TRY IT - Should the listing contain images, exclude them; give the rest again exactly.

▬▬▬▬▬▬

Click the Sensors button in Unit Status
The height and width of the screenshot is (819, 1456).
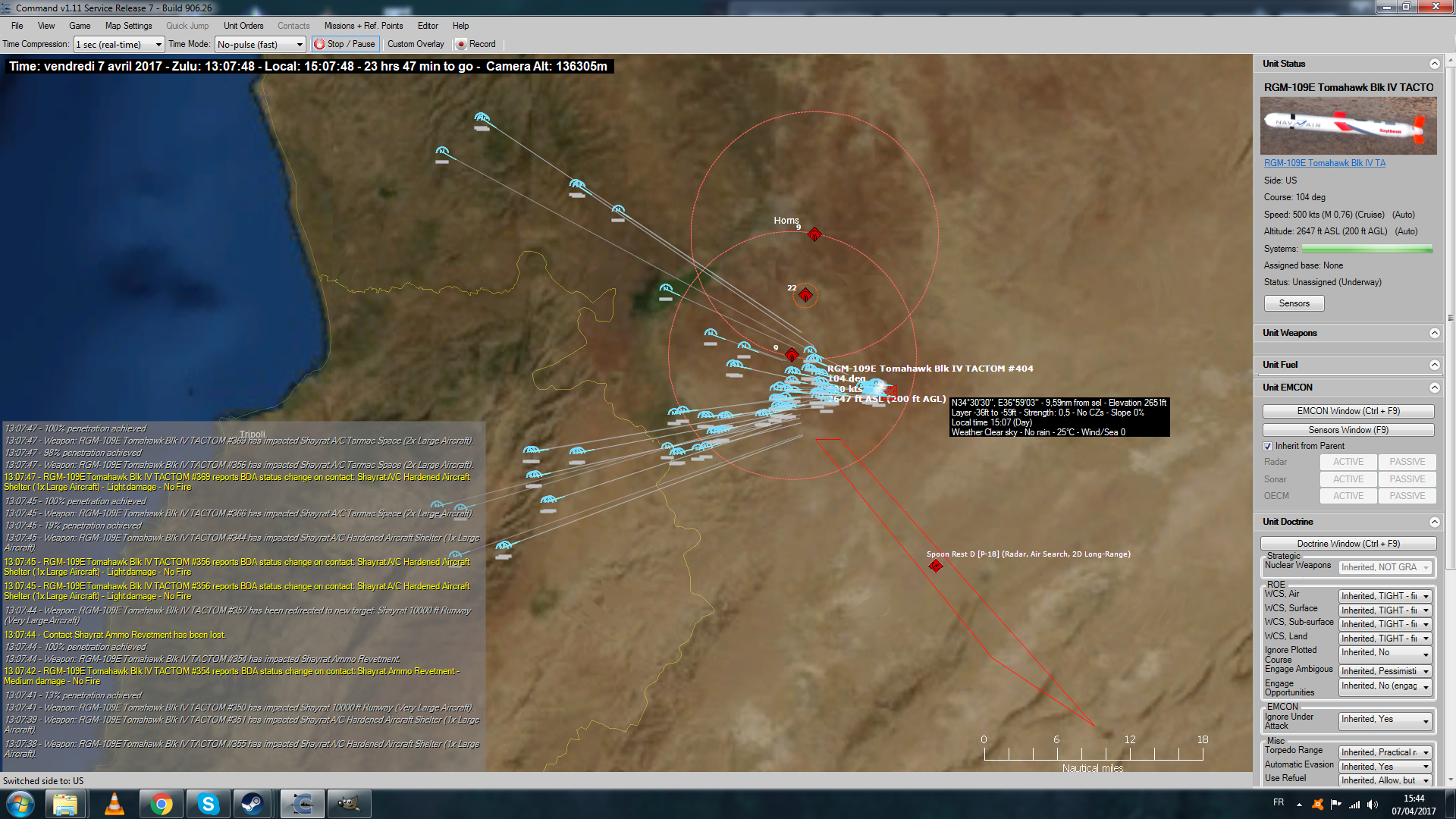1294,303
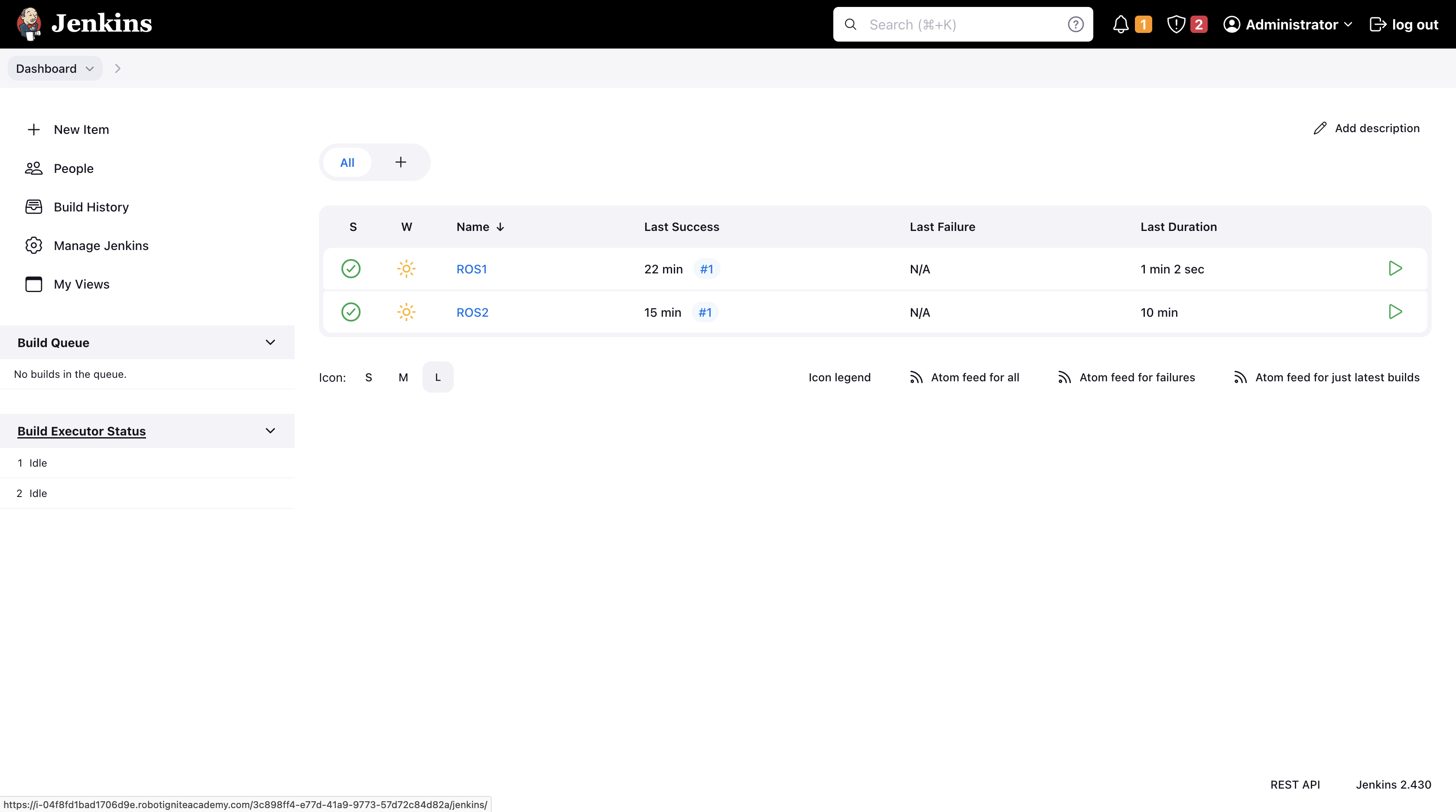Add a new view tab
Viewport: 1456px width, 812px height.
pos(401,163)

▬▬▬▬▬▬

SOLUTION TO THIS PROBLEM -
Click the Sensors button in Unit Status
The height and width of the screenshot is (819, 1456).
1294,303
Add a new view tab
Viewport: 1456px width, 812px height.
pos(401,163)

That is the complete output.